L’agenzia riferisce che “superato l’esito del voto assembleare, l’obiettivo di Edizione sarà quello di favorire il dialogo tra le parti, con l’auspicio di un ritorno al dialogo e nella consapevolezza che ulteriori conflitti danneggino l’immagine e il valore” del Leone. Una posizione di mediazione, quindi, terminata la conta dei voti. Arriva così nel finale l’ultimo colpo di scena, dopo mesi di contrasti se non di schiaffoni. Altro che salotto: l’attrito tra le cordate ha fatto emergere atteggiamenti bellicosi poco consoni al tradizionale aplomb di Generali. Nell’ottica veronese, sorprende come l’ultimo momento di apparente letizia nel branco del Leone sia stata proprio la positiva conclusione dell’Opa per acquisire Cattolica.
Ma ormai tocca ai numeri: i pacchetti più corposi di azioni si stanno muovendo in cerchi sempre più ravvicinati e tra un paio di giorni verrà deciso chi governerà la compagnia per i prossimi tre anni. I consensi – tra sicuri e indecisi – si coagulano intorno alle due ipotesi. Da una parte la lista proposta dal CdA uscente, che suggerisce di mantenere al comando il Group Ceo Philippe Donnet, ormai al terzo mandato.
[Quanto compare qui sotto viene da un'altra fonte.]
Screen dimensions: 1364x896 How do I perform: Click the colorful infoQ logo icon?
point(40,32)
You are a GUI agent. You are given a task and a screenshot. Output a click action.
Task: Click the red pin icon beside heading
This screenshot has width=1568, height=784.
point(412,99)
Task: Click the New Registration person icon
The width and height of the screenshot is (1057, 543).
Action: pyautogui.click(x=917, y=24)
Sul fronte opposto Caltagirone, Del Vecchio e Fondazione CRT, più adesso i Benetton con un pacchetto di voti che contano (e pesano).
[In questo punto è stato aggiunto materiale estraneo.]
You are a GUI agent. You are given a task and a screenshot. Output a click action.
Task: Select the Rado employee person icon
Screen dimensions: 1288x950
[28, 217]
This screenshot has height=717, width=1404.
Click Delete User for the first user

Analisti e agenzie stanno compilando le ipotesi sui due partiti. Anche se la maggior parte degli investitori istituzionali, i fondi e i gestori (un rotondo 30% del capitale) punterebbe a sostenere la maggioranza uscente. Si sono dichiarati in questo senso anche i norvegesi di Norges Bank Investment Management, Sba Florida, Union Investment, il fondo pensione della California Public Employees Retirement System, la tedesca Deka Investment e, in Italia, le triestine Fondazioni Casali. Mancano ancora alcuni big, ma è già un bel pacchetto.
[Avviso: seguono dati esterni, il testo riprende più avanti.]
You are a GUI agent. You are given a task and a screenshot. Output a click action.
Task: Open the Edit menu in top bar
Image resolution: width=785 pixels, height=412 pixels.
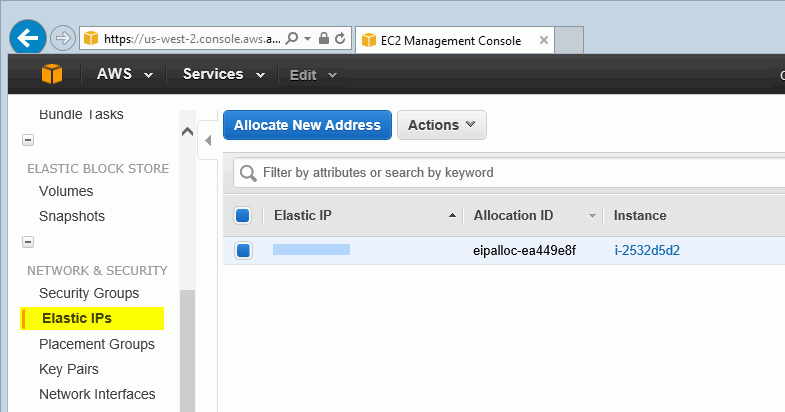click(313, 75)
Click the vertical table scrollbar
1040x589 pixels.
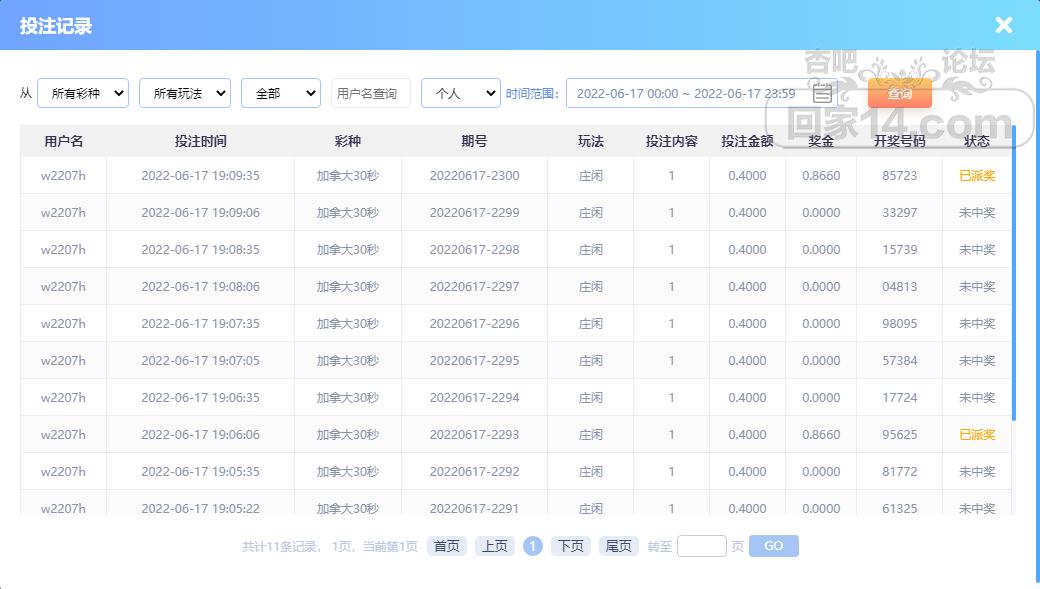pyautogui.click(x=1013, y=272)
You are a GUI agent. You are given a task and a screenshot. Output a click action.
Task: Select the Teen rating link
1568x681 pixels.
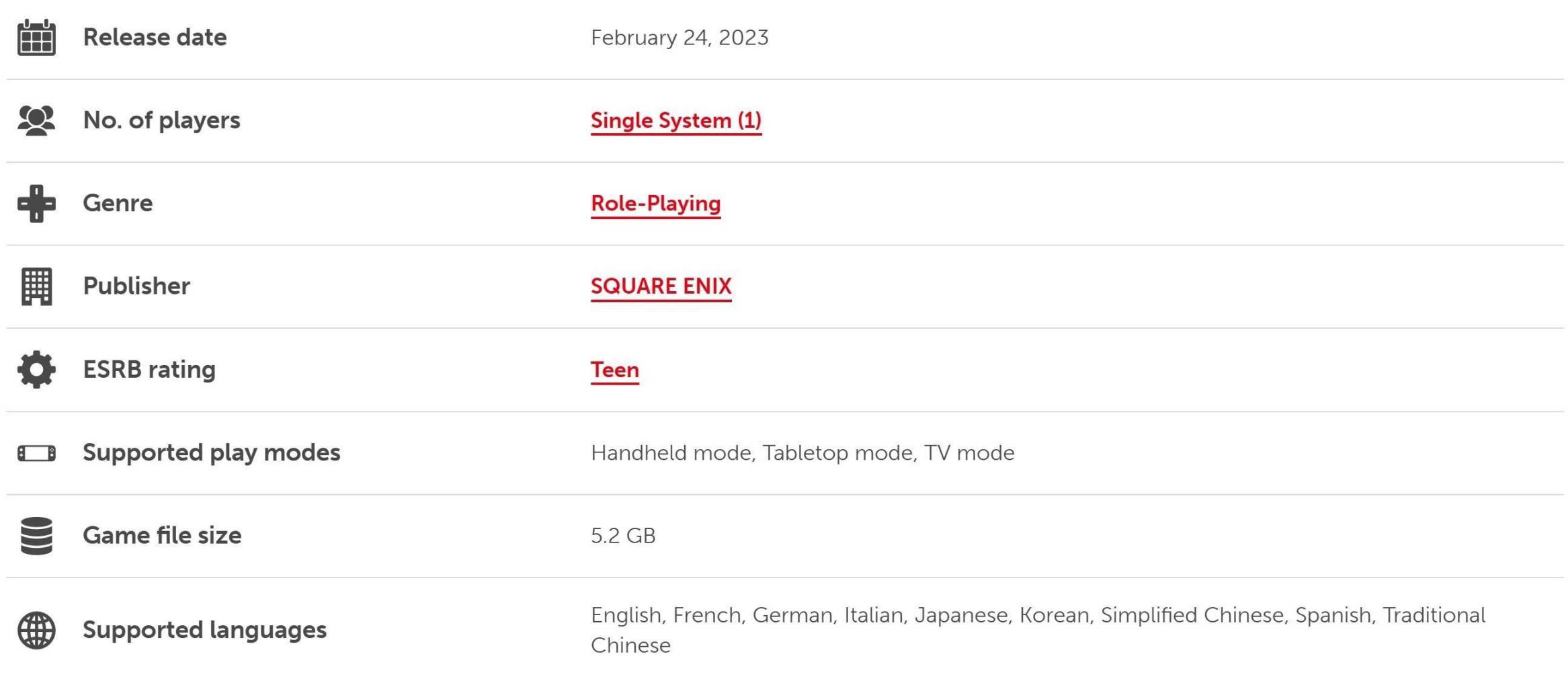(614, 370)
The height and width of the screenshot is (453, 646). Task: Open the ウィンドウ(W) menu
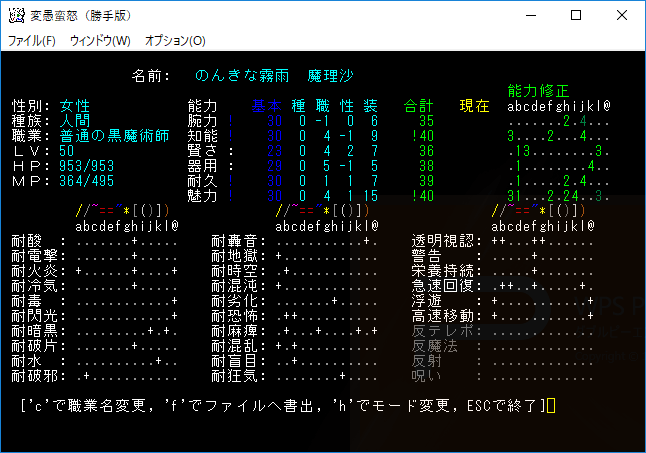(x=100, y=41)
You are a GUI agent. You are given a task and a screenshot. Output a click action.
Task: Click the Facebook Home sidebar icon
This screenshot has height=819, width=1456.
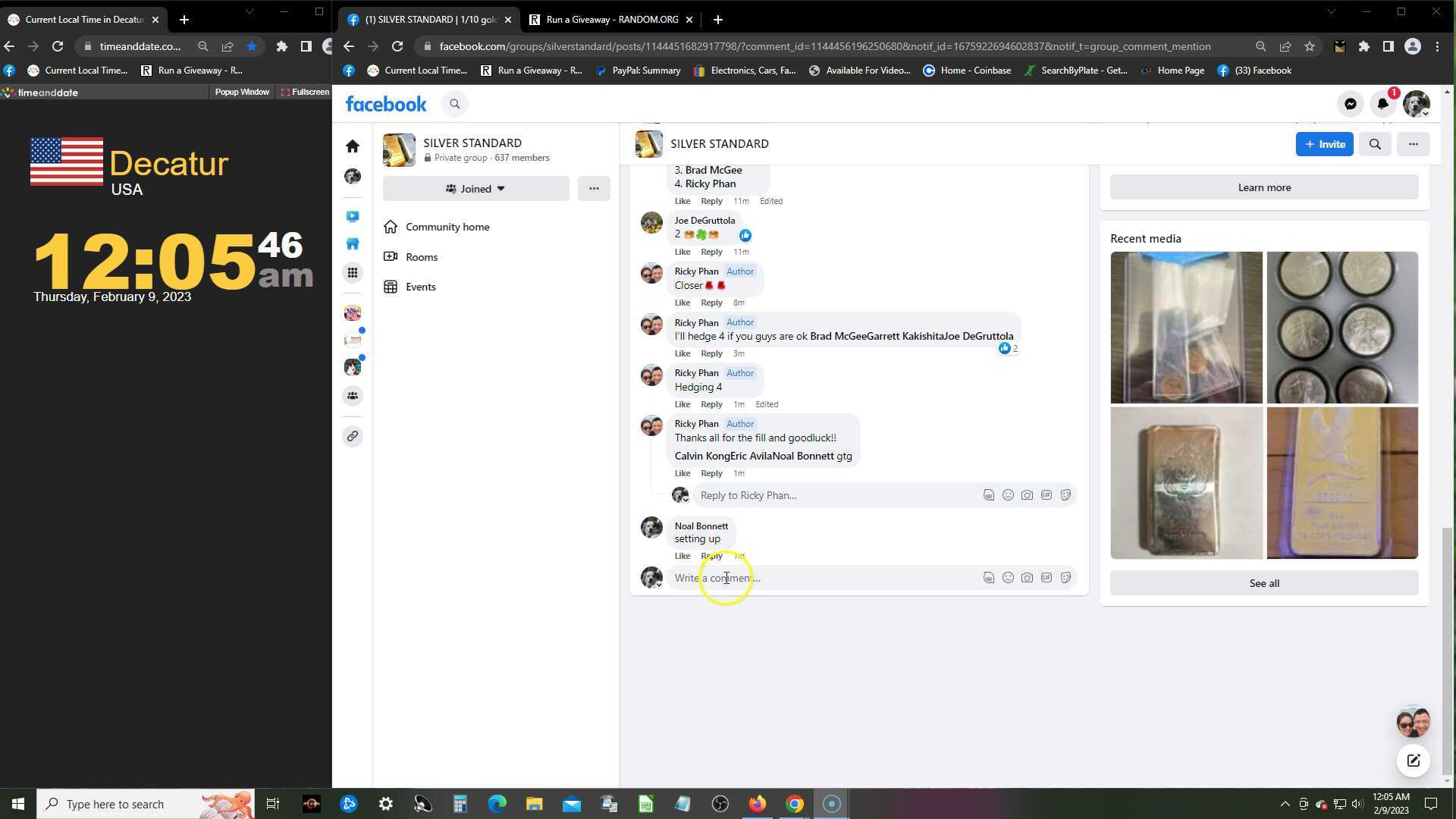pyautogui.click(x=353, y=146)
La lista di Caltagirone per adesso può contare sui voti del 21% del capitale, sommando le quote del costruttore romano, della Delfin di Leonardo Del Vecchio e della Fondazione CRT. Ma potrebbe anche ottenere l’appoggio di numerosi imprenditori e famiglie del Nord Italia, soprattutto ora che la famiglia Benetton porterà in dote la propria quota del 3,96% per sostenere una strategia più attenta a fusioni e acquisizioni e a una maggiore presenza in Italia e all’estero. Il quasi 4% degli imprenditori di Ponzano Veneto, che pure da solo non è decisivo, potrebbe sicuramente aiutare a orientare i più dubbiosi.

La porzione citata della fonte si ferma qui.